Problem A: In the essay about Jamie Foxx below, what TV show is named as the place of his comedic stint?
Problem B: List every person named in the essay about Jamie Foxx below.
Problem C: Copy a passage from the essay about Jamie Foxx below, starting at the words "I grew up with" and ending after the words "and every project.".

Excerpt:
----

I grew up with Jamie Foxx and having done so may have been the most beneficial experience of my life.
From his comedic stint on In Living Color to the Oscar win that changed my life (I'll speak more on that later), Jamie Foxx is the Everyman who does everything. And not for lack of a better word, he truly is the modern-day Renaissance man. And while some singer-actors may have limboed in-between the superlatives of being a great musician and a great actor (albeit with some mediocrity in the latter), Jamie Foxx has balanced both without a single misstep; growing and pushing his crafts to its bounds with each and every project.
Although I've understood this for the past decade, I believe that with age comes a certain resonance with an ultimate hero and the solidification of an all-time inspiration -- Jamie Foxx has nabbed both for me. Being just 19-years-old, it's surely taken a while to really connect with someone who looks like me. And although I haven't explicitly gone "there" in my previous writings, it's just an all-too-familiar struggle finding inspirations who are -- well -- my skin color. But looking back, there's been a consistent trailblazing one who has filled the television screens of my mother's household for years; that man of course being Jamie Foxx.
Now, as I told my family and friends about this idea for my latest articles, they asked why Mr. Foxx over my other heroes including Will Smith or Denzel Washington (and trust me, Denzel Washington has considerably inspired me over the years. Just watch this clip). The answer is that, although they are trailblazing men who have inspired my world, I think that generationally in an age of social media, Jamie Foxx has just secreted the notion for me so much more with his overall disposition. Even when considering his admirably consistent and outward compassion for Trayvon Martin -- who would have been 19-years-old as well this week -- it just speaks volumes about the type of person he is. Magnanimous, progressive, and holistically inspirational, every public thing he does runs with an underlying sense of obligation and responsibility towards something much more than his craft. It's something that I deeply respect and admire about him.

----

Entries supplied:
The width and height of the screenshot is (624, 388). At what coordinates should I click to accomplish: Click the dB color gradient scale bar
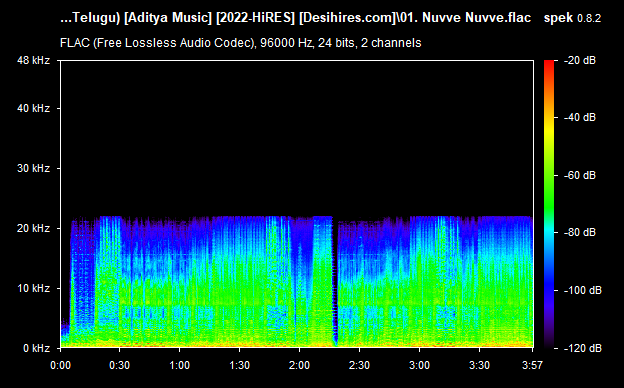click(549, 204)
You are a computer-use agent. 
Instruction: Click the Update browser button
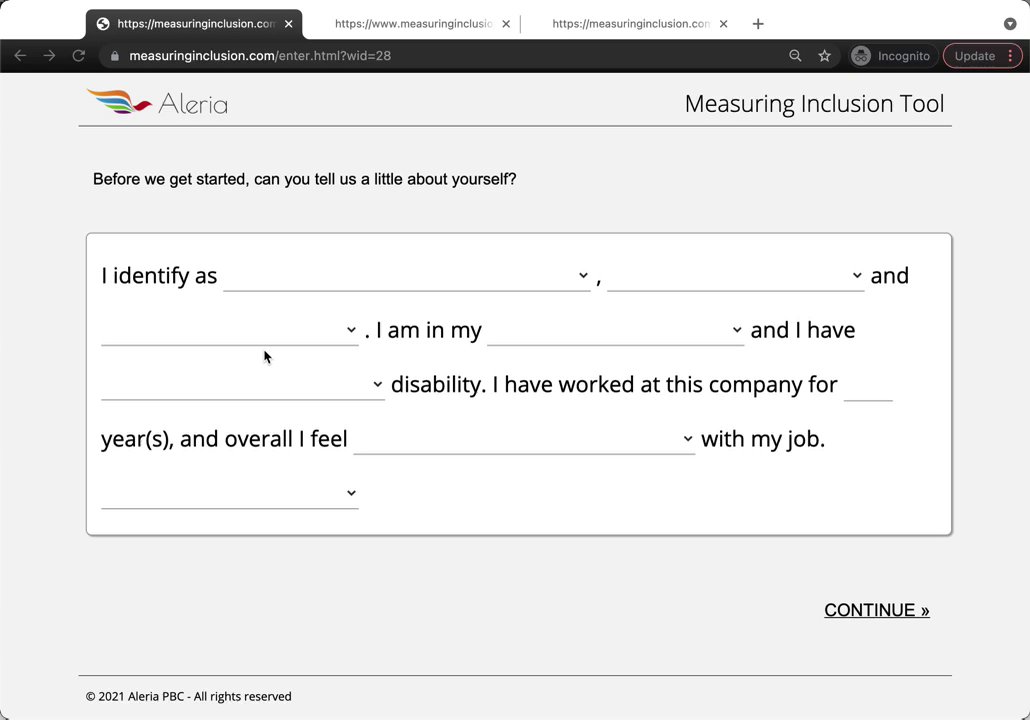(974, 56)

----

Right answer A: In Living Color

Right answer B: Jamie Foxx, Will Smith, Denzel Washington, Trayvon Martin

Right answer C:
I grew up with Jamie Foxx and having done so may have been the most beneficial experience of my life.
From his comedic stint on In Living Color to the Oscar win that changed my life (I'll speak more on that later), Jamie Foxx is the Everyman who does everything. And not for lack of a better word, he truly is the modern-day Renaissance man. And while some singer-actors may have limboed in-between the superlatives of being a great musician and a great actor (albeit with some mediocrity in the latter), Jamie Foxx has balanced both without a single misstep; growing and pushing his crafts to its bounds with each and every project.